Natural history and clinical outcomes of pancreatic neuroendocrine neoplasms based on the WHO 2017 classification; a single-center experience of 30 years.

Journal: Pancreatology : Official Journal Of The International Association Of Pancreatology (IAP) ... [Et Al.]
Published:
Abstract

Objective: This single-center study aimed to evaluate treatment outcomes and long-term prognosis of patients with pancreatic neuroendocrine neoplasms (PanNENs) based on the World Health Organization (WHO) 2017 classification.

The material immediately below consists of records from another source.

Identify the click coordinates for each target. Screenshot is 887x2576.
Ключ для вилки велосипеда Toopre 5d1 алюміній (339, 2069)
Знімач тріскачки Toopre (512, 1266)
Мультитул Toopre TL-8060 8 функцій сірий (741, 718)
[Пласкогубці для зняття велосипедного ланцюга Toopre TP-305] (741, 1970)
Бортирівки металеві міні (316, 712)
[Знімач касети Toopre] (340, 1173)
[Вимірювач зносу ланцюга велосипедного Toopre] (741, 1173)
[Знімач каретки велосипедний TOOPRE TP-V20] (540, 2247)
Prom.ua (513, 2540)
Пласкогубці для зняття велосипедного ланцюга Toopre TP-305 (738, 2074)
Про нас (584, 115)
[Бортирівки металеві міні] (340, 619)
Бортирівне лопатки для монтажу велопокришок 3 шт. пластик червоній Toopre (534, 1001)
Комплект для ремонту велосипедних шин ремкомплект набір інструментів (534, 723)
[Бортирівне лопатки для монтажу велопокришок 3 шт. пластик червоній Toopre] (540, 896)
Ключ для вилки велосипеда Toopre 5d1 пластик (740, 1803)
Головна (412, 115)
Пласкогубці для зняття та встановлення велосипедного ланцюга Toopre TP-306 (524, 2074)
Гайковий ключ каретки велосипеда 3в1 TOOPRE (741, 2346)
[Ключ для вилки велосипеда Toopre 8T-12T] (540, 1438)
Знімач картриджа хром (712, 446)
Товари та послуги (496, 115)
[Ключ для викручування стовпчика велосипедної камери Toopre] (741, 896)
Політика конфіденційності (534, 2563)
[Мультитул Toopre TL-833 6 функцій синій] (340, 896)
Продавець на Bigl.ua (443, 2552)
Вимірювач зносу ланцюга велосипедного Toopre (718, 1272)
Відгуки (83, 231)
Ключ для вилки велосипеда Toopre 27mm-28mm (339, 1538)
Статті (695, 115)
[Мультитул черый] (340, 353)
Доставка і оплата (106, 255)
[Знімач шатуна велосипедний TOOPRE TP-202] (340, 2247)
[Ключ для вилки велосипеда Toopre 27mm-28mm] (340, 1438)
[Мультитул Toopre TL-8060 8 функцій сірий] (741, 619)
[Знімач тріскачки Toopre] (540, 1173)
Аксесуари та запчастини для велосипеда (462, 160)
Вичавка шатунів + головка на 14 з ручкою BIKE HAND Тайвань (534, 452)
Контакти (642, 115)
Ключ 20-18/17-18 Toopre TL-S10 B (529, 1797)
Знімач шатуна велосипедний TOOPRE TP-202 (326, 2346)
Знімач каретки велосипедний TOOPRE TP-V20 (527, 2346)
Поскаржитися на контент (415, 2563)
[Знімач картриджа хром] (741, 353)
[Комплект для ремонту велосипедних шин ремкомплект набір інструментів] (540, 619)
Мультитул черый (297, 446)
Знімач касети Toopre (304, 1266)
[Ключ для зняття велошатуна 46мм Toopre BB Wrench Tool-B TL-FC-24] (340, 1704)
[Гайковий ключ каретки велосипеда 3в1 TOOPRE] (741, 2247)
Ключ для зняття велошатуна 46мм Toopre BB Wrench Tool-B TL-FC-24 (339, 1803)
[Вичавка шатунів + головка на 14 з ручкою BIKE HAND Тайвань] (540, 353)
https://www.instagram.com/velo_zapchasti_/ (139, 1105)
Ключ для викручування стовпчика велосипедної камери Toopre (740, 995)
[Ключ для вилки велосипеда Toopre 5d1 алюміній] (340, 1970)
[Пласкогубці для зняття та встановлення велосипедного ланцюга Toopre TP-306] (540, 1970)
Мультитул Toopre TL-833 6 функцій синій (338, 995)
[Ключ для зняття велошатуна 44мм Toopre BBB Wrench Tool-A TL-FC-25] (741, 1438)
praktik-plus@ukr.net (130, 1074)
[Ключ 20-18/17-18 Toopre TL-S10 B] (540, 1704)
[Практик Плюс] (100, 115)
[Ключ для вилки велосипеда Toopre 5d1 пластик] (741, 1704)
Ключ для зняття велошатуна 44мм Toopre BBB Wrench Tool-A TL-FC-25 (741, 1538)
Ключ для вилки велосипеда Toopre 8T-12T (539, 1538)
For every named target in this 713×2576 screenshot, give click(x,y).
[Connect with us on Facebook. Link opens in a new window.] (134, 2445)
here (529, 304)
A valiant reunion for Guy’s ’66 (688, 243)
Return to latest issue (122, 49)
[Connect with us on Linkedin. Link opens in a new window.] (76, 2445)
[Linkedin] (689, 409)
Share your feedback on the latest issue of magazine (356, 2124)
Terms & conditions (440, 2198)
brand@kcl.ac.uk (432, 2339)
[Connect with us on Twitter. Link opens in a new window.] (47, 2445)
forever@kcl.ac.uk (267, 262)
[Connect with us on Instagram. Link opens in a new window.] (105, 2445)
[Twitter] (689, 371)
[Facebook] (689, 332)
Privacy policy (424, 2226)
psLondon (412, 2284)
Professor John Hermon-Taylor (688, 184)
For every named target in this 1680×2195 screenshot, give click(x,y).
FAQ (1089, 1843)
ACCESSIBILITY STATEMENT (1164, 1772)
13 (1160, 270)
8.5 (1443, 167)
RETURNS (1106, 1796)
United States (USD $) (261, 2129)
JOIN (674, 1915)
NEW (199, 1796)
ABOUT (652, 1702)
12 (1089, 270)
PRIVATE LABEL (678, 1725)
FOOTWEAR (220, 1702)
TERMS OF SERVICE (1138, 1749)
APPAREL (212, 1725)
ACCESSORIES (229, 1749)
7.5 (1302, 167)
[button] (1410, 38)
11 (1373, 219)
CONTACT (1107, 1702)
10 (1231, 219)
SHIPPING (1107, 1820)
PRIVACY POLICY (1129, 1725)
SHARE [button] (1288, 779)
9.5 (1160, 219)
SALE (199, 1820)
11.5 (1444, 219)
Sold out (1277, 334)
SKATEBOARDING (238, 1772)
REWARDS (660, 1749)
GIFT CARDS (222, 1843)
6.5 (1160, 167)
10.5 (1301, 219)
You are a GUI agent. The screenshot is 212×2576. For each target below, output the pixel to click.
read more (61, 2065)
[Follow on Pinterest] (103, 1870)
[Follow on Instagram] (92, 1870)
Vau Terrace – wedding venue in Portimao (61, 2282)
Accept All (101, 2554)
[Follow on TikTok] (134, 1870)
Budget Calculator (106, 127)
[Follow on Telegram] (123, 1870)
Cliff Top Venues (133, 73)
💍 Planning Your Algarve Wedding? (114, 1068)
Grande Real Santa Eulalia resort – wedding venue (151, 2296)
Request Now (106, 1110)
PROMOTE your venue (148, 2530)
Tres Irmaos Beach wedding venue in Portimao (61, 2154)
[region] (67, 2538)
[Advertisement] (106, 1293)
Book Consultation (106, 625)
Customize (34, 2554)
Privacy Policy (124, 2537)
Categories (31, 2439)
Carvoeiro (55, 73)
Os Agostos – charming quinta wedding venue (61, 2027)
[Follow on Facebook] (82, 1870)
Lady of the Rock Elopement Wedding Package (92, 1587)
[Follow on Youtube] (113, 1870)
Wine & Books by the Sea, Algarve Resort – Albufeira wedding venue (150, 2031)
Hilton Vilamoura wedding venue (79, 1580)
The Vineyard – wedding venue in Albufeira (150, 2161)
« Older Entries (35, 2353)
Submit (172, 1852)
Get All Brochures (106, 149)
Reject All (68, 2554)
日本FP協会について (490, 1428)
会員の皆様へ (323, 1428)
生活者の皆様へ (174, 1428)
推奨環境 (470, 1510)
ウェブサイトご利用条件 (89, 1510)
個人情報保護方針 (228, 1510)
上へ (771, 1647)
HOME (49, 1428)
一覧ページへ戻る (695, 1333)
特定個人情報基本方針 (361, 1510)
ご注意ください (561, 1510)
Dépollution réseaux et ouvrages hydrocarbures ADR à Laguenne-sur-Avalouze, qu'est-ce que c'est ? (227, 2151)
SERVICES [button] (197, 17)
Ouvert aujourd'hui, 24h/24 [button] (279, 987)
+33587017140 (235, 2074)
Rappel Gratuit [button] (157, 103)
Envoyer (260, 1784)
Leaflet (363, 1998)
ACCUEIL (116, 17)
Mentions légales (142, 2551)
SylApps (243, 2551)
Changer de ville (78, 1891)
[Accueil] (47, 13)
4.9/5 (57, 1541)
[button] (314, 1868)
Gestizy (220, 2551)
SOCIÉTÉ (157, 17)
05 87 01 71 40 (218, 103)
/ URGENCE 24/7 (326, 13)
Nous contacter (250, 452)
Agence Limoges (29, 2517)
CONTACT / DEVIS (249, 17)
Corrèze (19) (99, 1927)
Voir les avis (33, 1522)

Methods: We enrolled 245 patients with PanNENs treated at Kyushu University Hospital between January 1987 and March 2018. PanNENs were categorized according to the WHO 2017 classification or further subdivisions of Ki-67 index. Clinicopathological features, median survival time (MST), and prognostic factors were retrospectively analyzed.

Results: The number of PanNENs, especially non-functioning PanNENs, has increased over the last decade. The mean MST of all patients was 202 months; which was longest in patients with NET G1 (n = 145, MST = 261 months) relative to NET G2 (n = 72, 132 months), NET G3 (n = 3, 34 months) and NEC G3 (n = 17, 9 months). Prognosis in patients with surgery as the first-line treatment was significantly better than in those with drug therapy. However, 26% of patients who underwent curative resection developed recurrence after a median time of 28.7 months. In unresectable PanNENs (n = 97), the MST and 5-year survival rate were 78 months and 55.8%, respectively. Poor differentiation, Ki-67 index of >10% and presence of liver metastasis were significant unfavorable predictors. Response to first-line therapy (stable disease/partial response) and three or more treatment regimens were significant favorable predictors for unresectable PanNENs according to multivariate analyses (p < 0.01).

Conclusions: We demonstrated the utility of the WHO 2017 classification for PanNENs in the real clinical setting. For better prognosis in PanNENs, the use of three or more regimens should be considered.